You can improve your coverage significantly with a hybrid test: you can allow one digit more than the maximum length as long as the top digit occurs lexicographically before the value of the top digit in that base’s representation of 2^{53}. For example, In base 29, the maximum digit length number *ssssssssss* (10 digits) gives less than 5% coverage. 2^{53} in base 29 is *lbpf6d7shib* (the top digit is the letter ‘l’, not the digit ‘1’ — which is why my arbitrary-precision base converter offers a character set that excludes that letter). Anything kssssssssss (which is 11 digits) or less is safe, giving over 98% coverage.

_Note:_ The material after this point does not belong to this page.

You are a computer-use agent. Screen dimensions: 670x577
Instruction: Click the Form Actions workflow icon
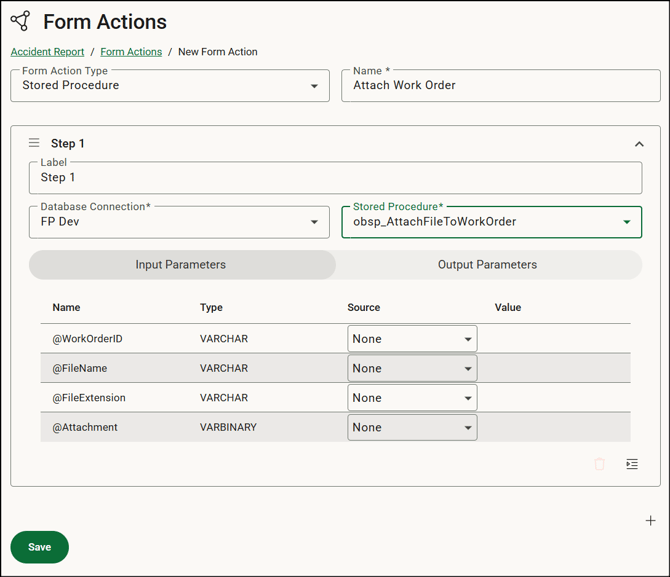pos(20,21)
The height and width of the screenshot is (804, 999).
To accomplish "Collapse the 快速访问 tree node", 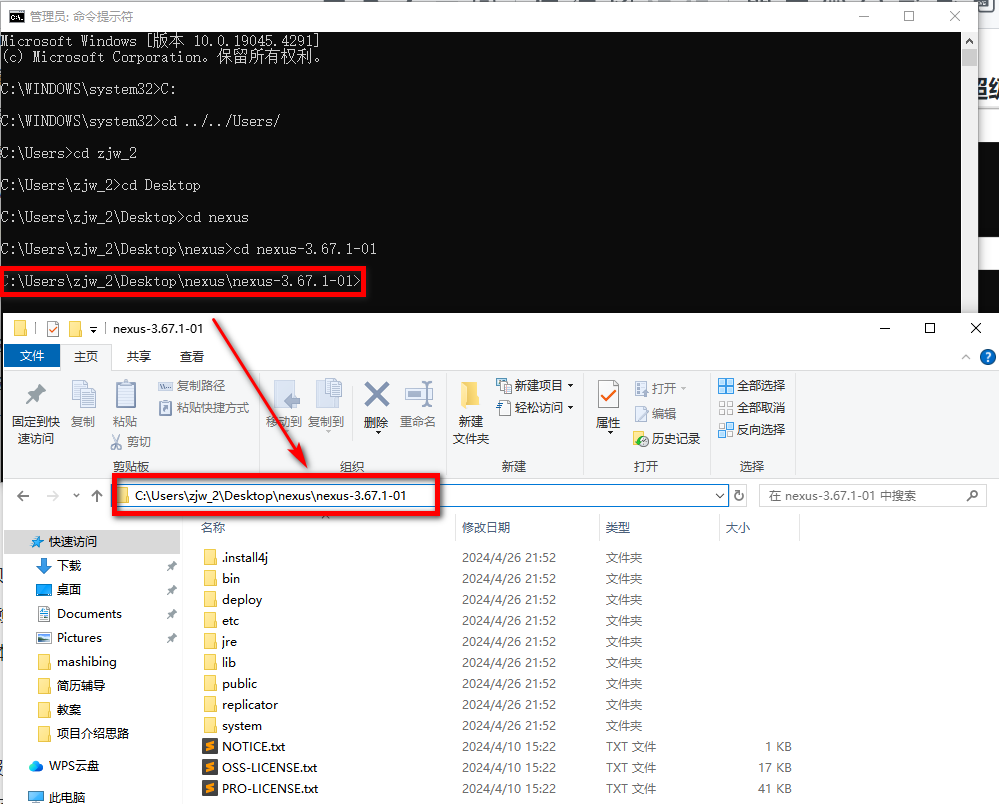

## One More Option: Just Eyeball It

You can skip the programmatic checks if you know that the range of numbers you will be converting is safe — by looking at the tables beforehand.

## A Better Warning

Perhaps this is a better warning for base_convert()’s documentation:

base_convert() can convert integers accurately only up to a certain size. This is due to the limits of the internal floating-point type used. If single-precision floating-point is used, the maximum integer is 2

^{24}; if double-precision floating-point is used, the maximum integer is 2^{53}.

I would also add a note that said how to tell whether single or double precision is being used (this can be done by trial and error — but is there a better way?) Better yet, if there are no single-precision implementations, we could eliminate any talk of different precisions at all.

May 16th, 2016 at 3:09 am

I made this website

binarydecimal.com

By using base_convert

example

binarydecimal.com/ff00ff-hexadecimal

May 16th, 2016 at 8:46 am

@Jovica,

Your converter seems not to honor base_convert()’s safe range (put a large enough number in and it returns garbage).